YUNANİSTAN FİGÜRANLIKTAN ÖTEYE GEÇEMEZ

Tarihte hep olduğu gibi birileri tarafından şımartılarak üzerimize salınan yunanistan üzerinden ülkemize karşı oynanan oyunun farkındayız. sorun, yunanistan'ın bu oyunun gönüllü figüranlığına soyunması. filmlerde en çok hırpalanan, hatta kolu kanadı kırılan figüranlardır. ama sahnedeismi ve cismi asla gözükmez. yunanistan'ın başına geçmişte gelen budur. bu kafayla üç otuz yevmiyeye çalışan figüranlıktan öteye geçemeyeceklerdir.

TÜRK HAVA YOLLARI DİYECEĞİZ

Dünyada ülkemizin adını turkey'den türkiye'ye dönüştürme kararımızı başarıyla hayata geçirirken diğer alanlarda da aynı şeyi yapacağız. artık milli hava yolumuz da uluslararası uçuşlarını 'turkish airlines' diye değil 'türk hava yolları' ismi ile yapacaktır. bu kadarı öküz altında buzağı arayanlara herhalde yeter.

CHP'Lİ BELEDİYELERE ELEŞTİRİ:

SEL FELAKETİNDE GÖRDÜK, HEPSİ SEYAHATTE

Erdoğan, sel felaketinde İstanbul, Ankara ve İzmir'in halini gördüklerini kaydederek, "Herhangi bir altyapı çalışmaları var mı, yok. Hiçbir altyapı çalışmaları da olmadığı için bu felaketlerde bakıyorsunuz, birisi Bodrum'da seyahatte, öbürü Eskişehir'de seyahatte, öbürü nerede olduğu belli değil. Böyle garip bir yapı var. Bunlar dertli değil. Hani Neşet Ertaş diyor ya; 'Aşk ile koşan yorulmaz' diye. Bunların millet için, vatan için aşk ile koşmak diye bir dertleri de yok. Nitekim kazara bir sorumluluk altına girdiklerinde ortaya çıkan manzarayı hep beraber gördük." diye konuştu.
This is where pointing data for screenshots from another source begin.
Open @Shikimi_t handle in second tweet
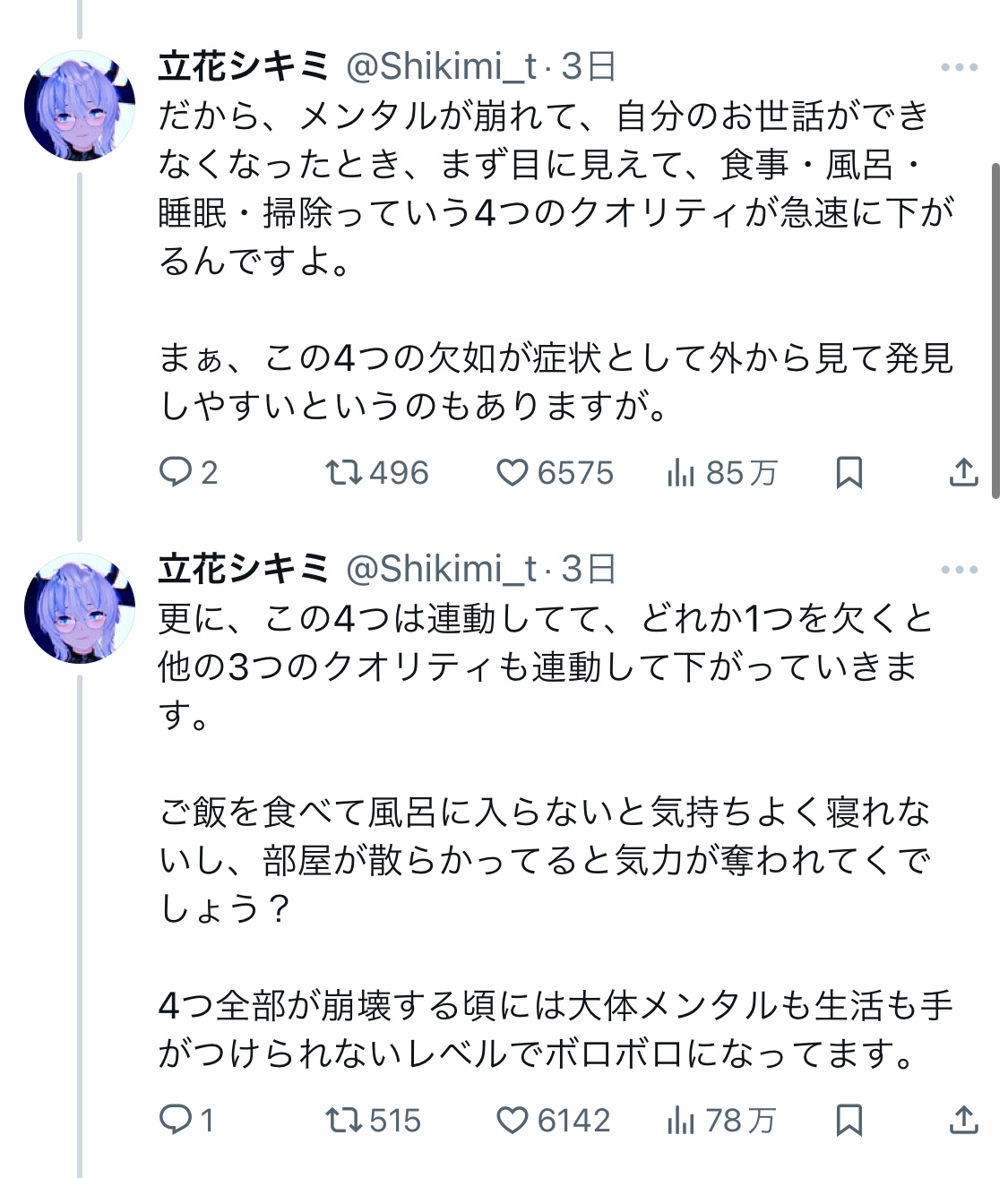Viewport: 1008px width, 1178px height. pyautogui.click(x=441, y=569)
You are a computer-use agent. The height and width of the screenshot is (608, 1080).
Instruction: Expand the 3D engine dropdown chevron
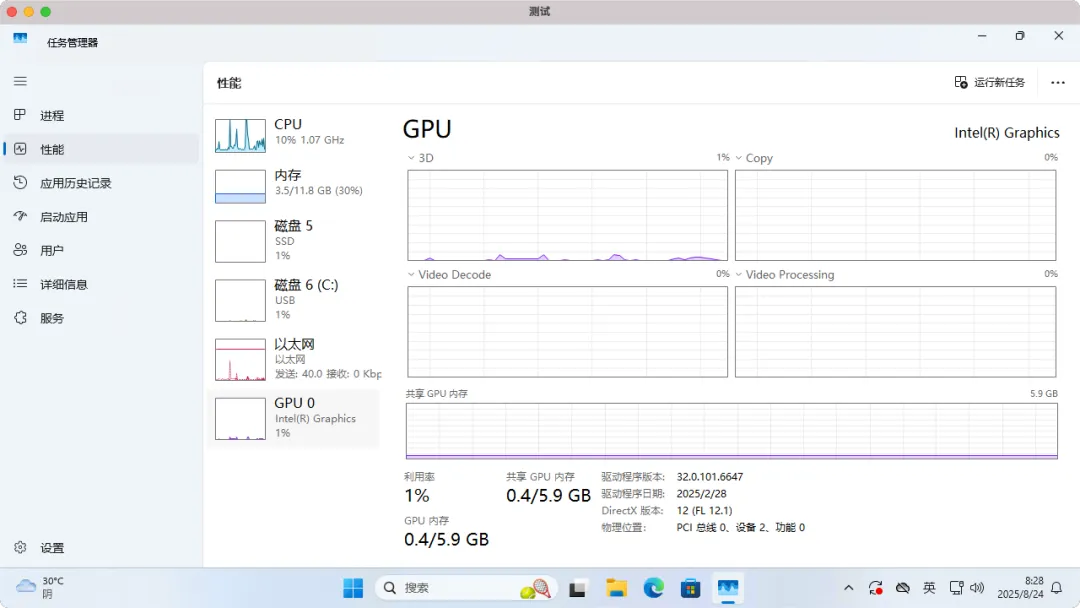pos(411,158)
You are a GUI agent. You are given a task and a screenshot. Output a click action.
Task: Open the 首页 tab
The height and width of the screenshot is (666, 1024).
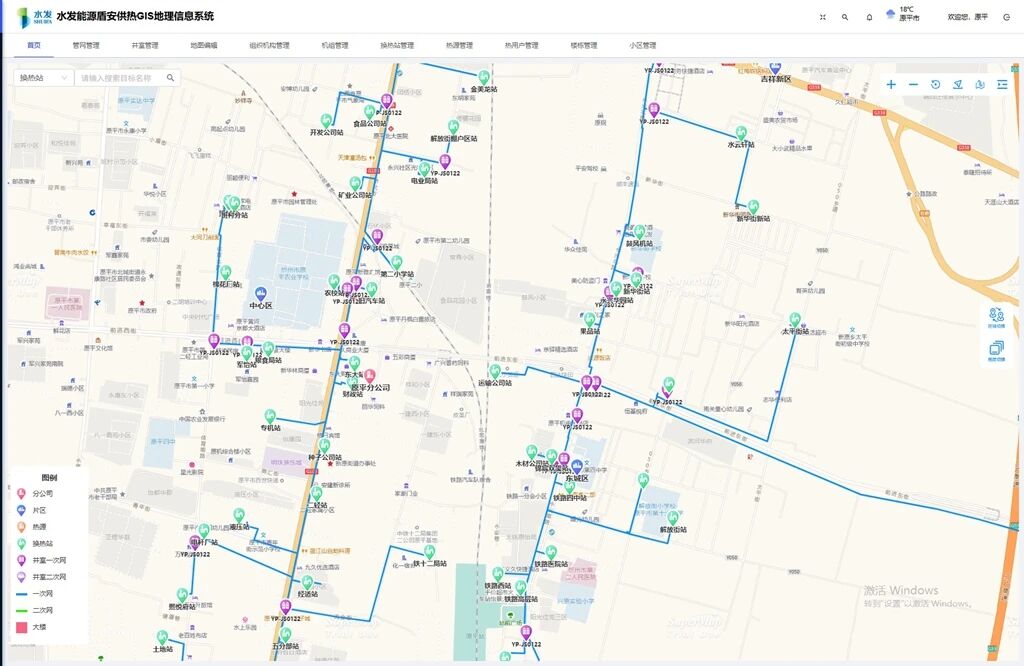[x=34, y=45]
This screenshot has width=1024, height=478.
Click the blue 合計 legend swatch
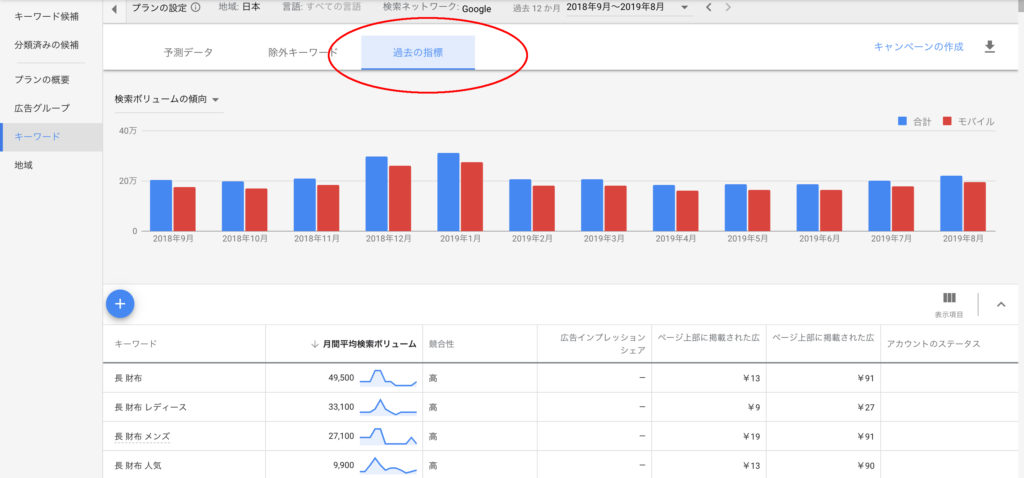pos(902,121)

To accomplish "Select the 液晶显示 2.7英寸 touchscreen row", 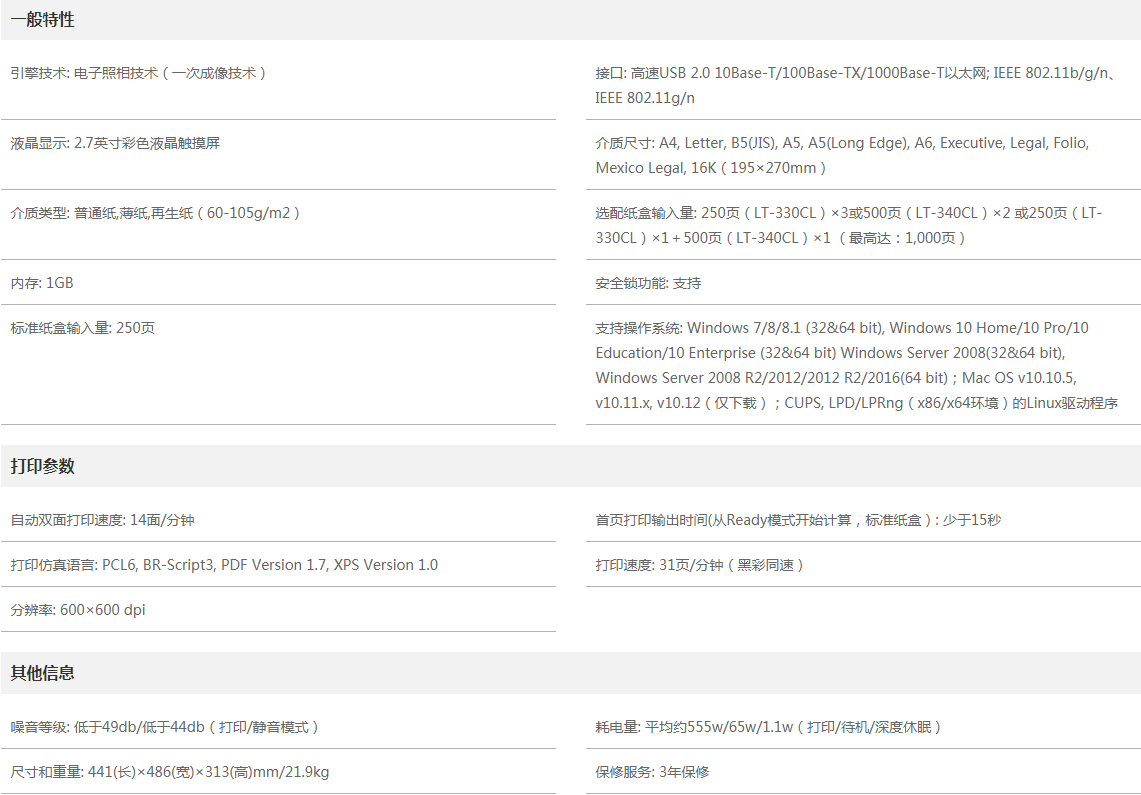I will pos(115,143).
'ADAYLIĞINI AÇIKLA' DEDİĞİMDEN BERİ SESİ KISILIVERDİ

KEMAL Kılıçdaroğlu'na tekrar söylüyorum: Ya adaylığını açıkla ya da adayını açıkla. Bunu söylediğimden bu yana ortadan kayboldu. Her gün bir yerlere, 'Ya bana katılın ya önümden çekilin' diyerek kürsü yumruklayan, her gün bir başka yalan ve iftira üzerinden 'Hesaplaşacağız' diye höyküren, velhasıl daha düne kadar yere göğe sığmayan bu zatın sesi birden kısılıverdi. Kürsüdeyken yüzünde, sesinde belirgin bir yılgınlık, çekingenlik, korkaklık var. Bay Kemal, senin meşrebin ne olursa olsun biz ilgilenmiyoruz merak etme.

ERDOĞAN ALTILI MASANIN DURUMUNU NASREDDİN HOCA FIKRASIYLA ANLATTI

CURCUNA İTTİFAKININ HOKKABAZ SİYASETİ!

Muhalefetin erken seçim filan istediği yok. Hatta muhalefet, mümkünse hiç seçim olsun istemez. Çünkü bunlar sorumluluk üstlenmeden, sadece konforunu yaşayarak siyaset yapmaya alışmış.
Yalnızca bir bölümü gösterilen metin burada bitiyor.